- Prep: 25 min
- Cook Time: 1 hr
- Total: 1 hr 25 min
- Serving: 8 servings
This moist and delicious cake, made with a whole pint of fresh seasonal blueberries, tastes more like a tender muffin than a typical cake. Serve with a scoop of vanilla bean ice cream and enjoy.
- 1/2 cup butter, room temperature plus extra to grease pan
- 2 cups sugar, divided
- 2 eggs
- 1/2 cup milk
- 1 teaspoon pure vanilla extract
- 1/2 teaspoon salt
- 2 cups all-purpose flour
- 2 teaspoons baking powder
- 1 pint fresh blueberries, rinsed
- 2 teaspoons freshly squeezed lemon juice
- 1 teaspoon cinnamon
- Preheat your oven to 375 degrees and grease a 9-inch springform pan with butter.
- Place the butter, 1-1/2 cups sugar, eggs, milk, vanilla, salt, flour and baking powder into a bowl and mix well to combine.
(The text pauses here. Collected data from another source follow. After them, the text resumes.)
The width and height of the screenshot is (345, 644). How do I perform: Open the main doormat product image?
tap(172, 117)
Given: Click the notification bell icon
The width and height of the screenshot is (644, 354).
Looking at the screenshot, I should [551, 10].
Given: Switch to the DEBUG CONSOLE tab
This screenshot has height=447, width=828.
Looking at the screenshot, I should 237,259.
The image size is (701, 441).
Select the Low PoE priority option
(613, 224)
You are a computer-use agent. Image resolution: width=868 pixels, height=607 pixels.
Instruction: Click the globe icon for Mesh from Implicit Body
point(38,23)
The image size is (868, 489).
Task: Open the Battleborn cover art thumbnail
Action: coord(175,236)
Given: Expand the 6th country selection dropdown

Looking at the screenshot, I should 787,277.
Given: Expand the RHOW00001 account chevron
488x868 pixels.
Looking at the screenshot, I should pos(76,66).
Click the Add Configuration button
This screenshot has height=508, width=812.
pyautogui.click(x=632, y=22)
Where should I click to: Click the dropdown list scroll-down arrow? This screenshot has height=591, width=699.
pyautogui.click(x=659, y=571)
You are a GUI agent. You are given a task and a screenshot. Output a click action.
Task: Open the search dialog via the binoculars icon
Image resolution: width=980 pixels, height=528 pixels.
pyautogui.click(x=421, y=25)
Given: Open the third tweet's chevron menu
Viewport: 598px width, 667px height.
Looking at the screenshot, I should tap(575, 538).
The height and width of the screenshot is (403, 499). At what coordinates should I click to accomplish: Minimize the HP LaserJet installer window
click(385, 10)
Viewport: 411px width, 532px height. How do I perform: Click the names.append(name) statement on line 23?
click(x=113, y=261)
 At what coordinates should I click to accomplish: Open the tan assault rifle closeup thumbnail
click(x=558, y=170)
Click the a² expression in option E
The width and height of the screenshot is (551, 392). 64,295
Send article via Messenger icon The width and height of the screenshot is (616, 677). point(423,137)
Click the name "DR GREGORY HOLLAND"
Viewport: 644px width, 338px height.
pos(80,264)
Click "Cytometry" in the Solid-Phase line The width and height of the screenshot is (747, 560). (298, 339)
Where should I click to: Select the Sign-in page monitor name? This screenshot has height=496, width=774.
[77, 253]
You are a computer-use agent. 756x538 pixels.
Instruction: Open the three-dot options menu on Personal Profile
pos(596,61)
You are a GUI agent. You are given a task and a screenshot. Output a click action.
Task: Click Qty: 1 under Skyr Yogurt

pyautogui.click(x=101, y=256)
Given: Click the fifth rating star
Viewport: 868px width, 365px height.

Transfer the batter to the prepared pan.
- Place the fresh blueberries and lemon juice into a large bowl and toss to combine. In a smaller bowl, combine the remaining sugar and the cinnamon, and then add to the blueberries. Toss the blueberry mixture well to coat and then spread across the top of the batter.
- Bake the cake for 1 hour in the oven, or until a toothpick inserted into the center of the cake tests clean. Allow the cake to cool for 15 minutes on a wire rack prior to serving.